11/21/2025 9:14 Correspondence 94
As the holiday nears, the days have seemed to grow warmer and warmer—an inverse reaction of intuition. Most would think of Thanksgiving as cold and cozy, yet it seems more likely with every passing year that that's just an idealistic dream.
I finished work today. I've finished my job every day. I might say I've finished this semester if it weren't for a few pesky classes. Still, though, I have taken a lot of time to reflect on this semester. The ups and downs and wins and losses. I feel changed. I feel older. I feel more worldly yet more alone. The world is massive; how does anyone expect to feel connected to it? Maybe growth is grappling with that reality. Maybe growth is coming to terms with self-significance.
If this semester has had just one exceptional and noticeable impact on me, it's my perception and relationship to time. Living hour to hour by a schedule will do that to you, though. It has made me feel the weight of every passing minute. The significance or lack thereof of spare seconds. What's remarkable to me, though, is it's not the blue blocks of time and events that feel my calendar that makes me feel the constant flow of time, but the space between. The small moments between big events, the 5 minutes before a class starts. Or when I get ready too early for wherever I'm planning to go, and I sit in the strange, awkward moments of empty time and space. It is always those moments that stick with me. When I look back at my semester, it's those moments I see.
What do you do in empty space? I sit and think, feeling every awkward moment.
That's not entirely truthful, I admit. Sometimes, I read comics too.
I admit, there is a sadness washing over me as I write this. Maybe I'm just feeling the unremarkableness of this project, but it's strange to think there are only five more true school days left. And I feel like, nearing the end, these should be grand and stunning and awe-inspiring. And hey, maybe they will be. But I'm feeling ever more likely they will not be. I feel like they will be unremarkable and short and unchanged. But that's how it goes. That's how days pass. Looking back, I do not see 93 entries into this digital compendium of my time at college. I don't see much at all.
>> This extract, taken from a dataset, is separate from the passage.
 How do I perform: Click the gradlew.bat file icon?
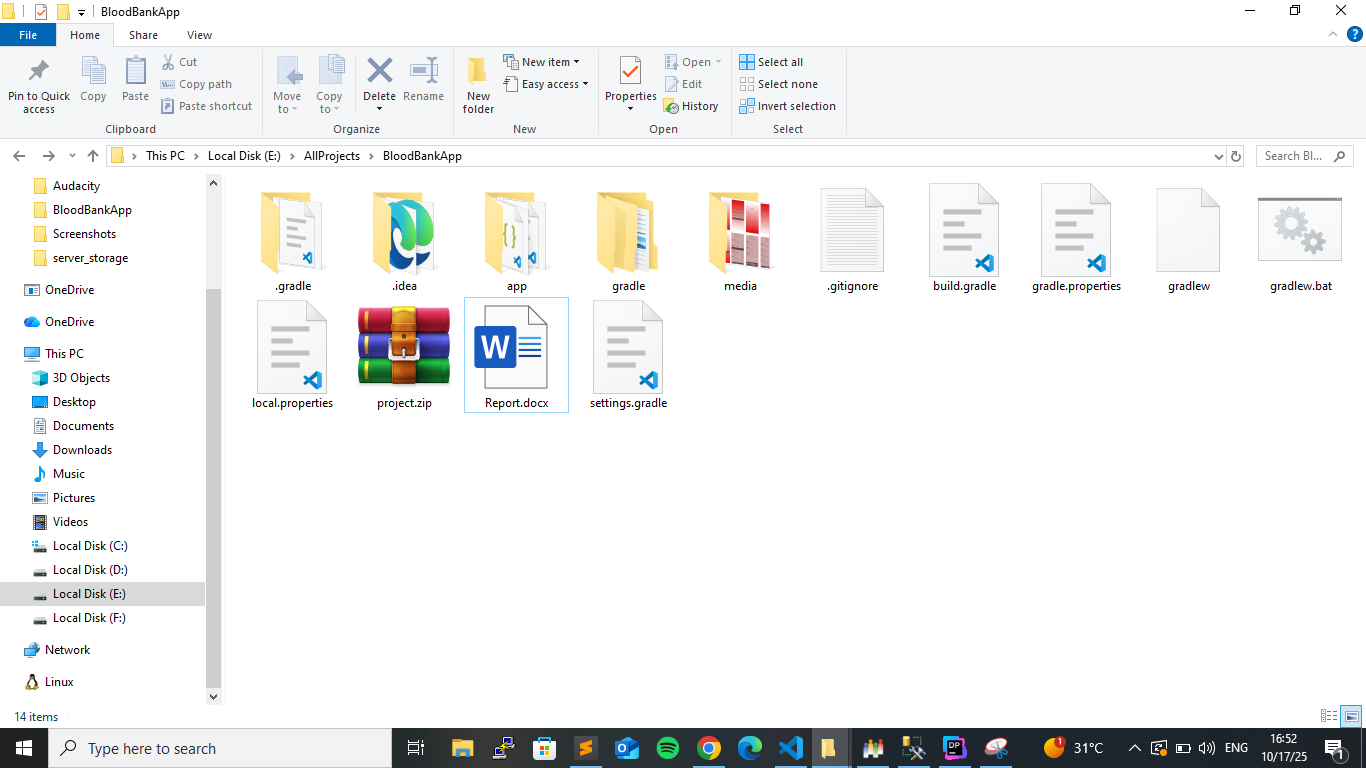1300,230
I say these things not with regret or sadness. I say them with curiosity. I say them from the mind awstruck with the mundane. This is my record, and I wouldn't change a thing.
I will be gone for a while, maybe sharing a few photos here and there, but absent from voice. And that's okay.
I nonetheless hope you have a truly spectacular Thanksgiving if you celebrate it. And if not, a simply remarkable week.